Content starts

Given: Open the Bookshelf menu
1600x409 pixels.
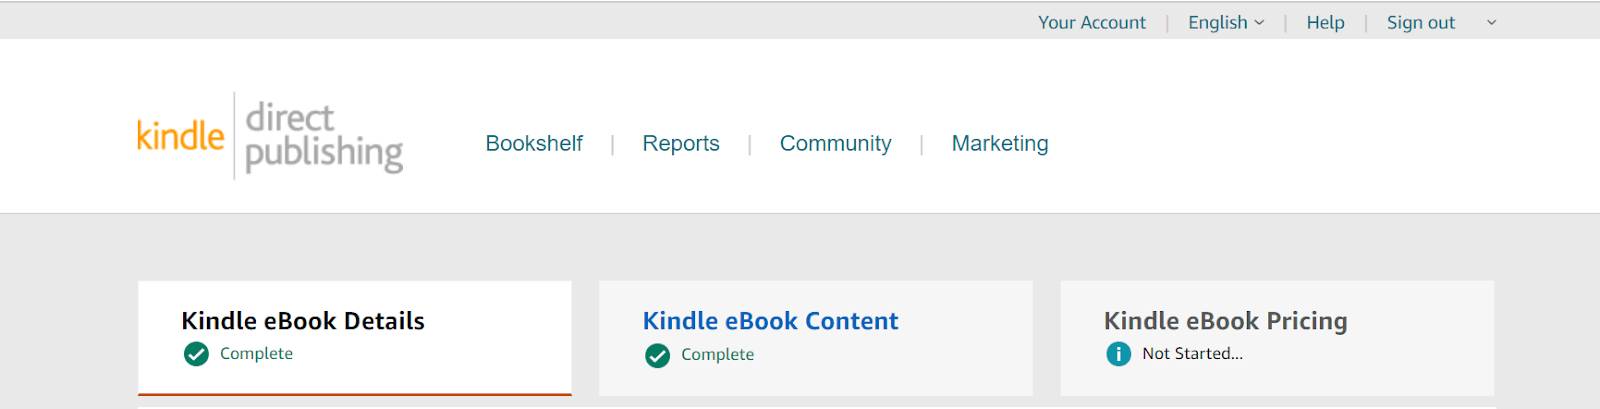Looking at the screenshot, I should pos(534,143).
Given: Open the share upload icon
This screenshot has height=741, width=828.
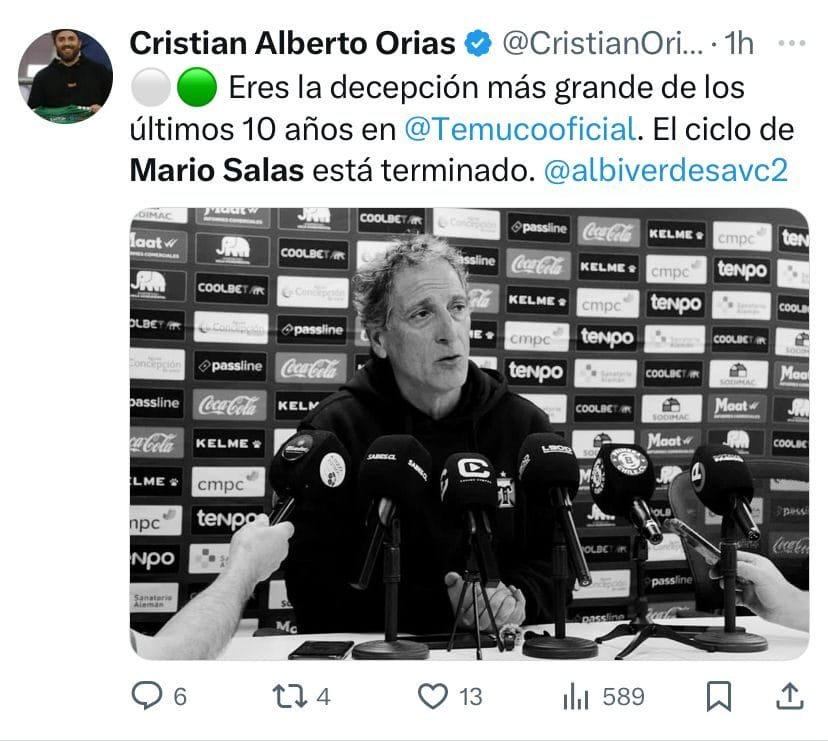Looking at the screenshot, I should click(790, 696).
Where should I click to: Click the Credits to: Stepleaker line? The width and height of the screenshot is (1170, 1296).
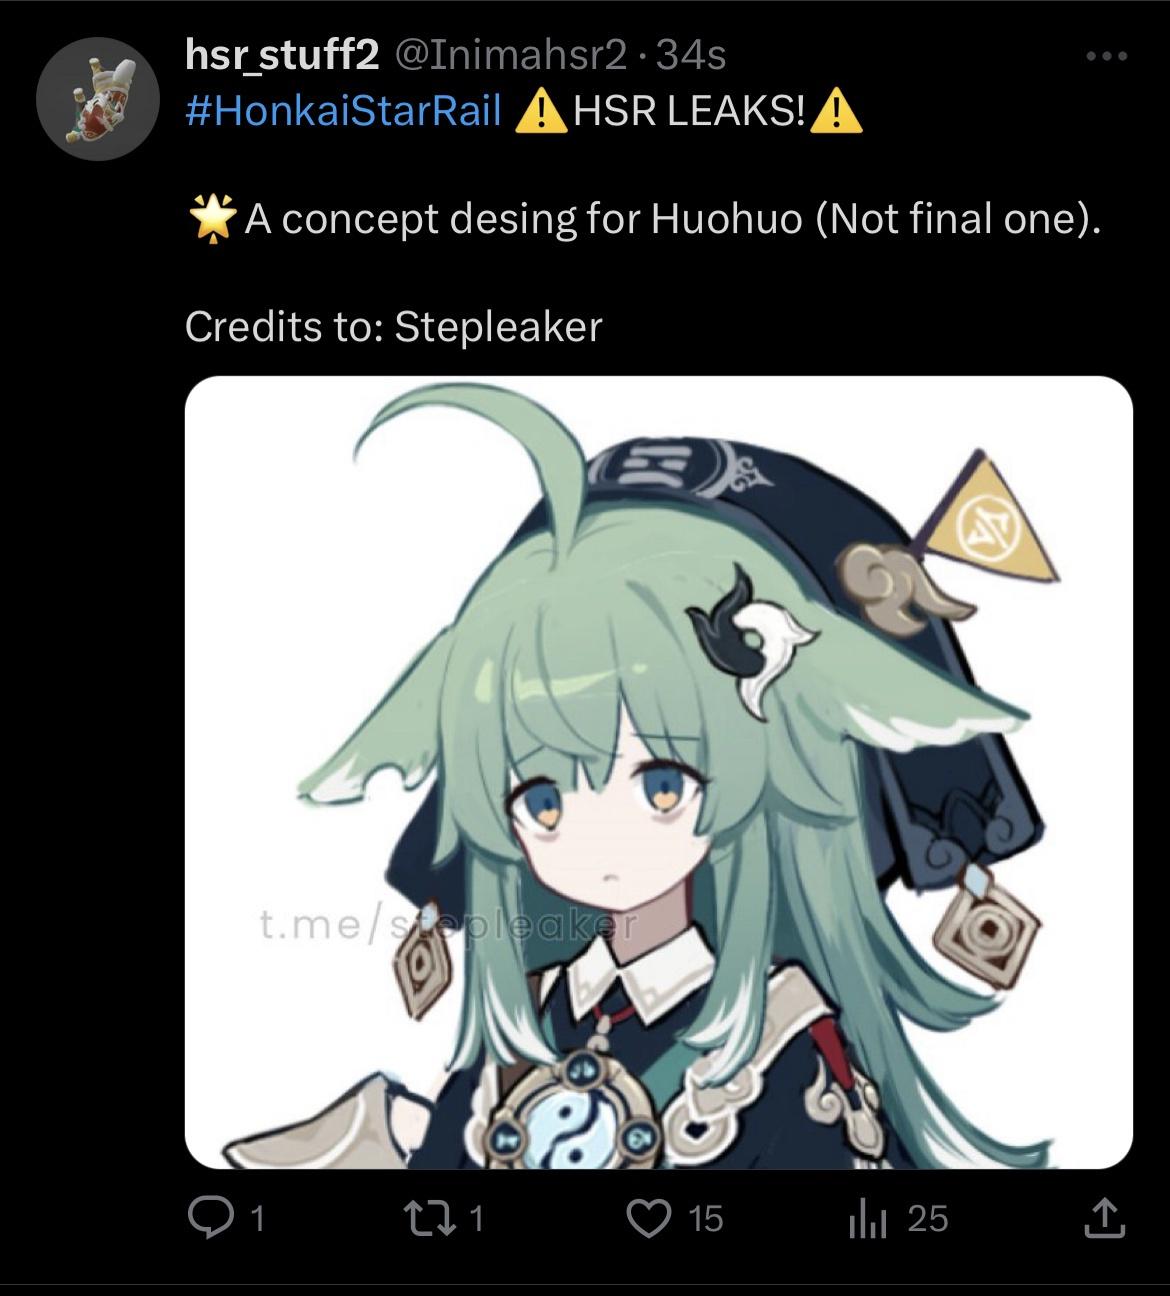tap(394, 327)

Content ends

== What you have to do ==
Please print each of the records word for word, keeping the pictures out.

== Solution for this problem ==
Given: Open the Bookshelf menu
1600x409 pixels.
Looking at the screenshot, I should pos(534,143).
Given: Open the share upload icon
This screenshot has height=741, width=828.
Looking at the screenshot, I should click(790, 696).
Where should I click to: Click the Credits to: Stepleaker line? The width and height of the screenshot is (1170, 1296).
tap(394, 327)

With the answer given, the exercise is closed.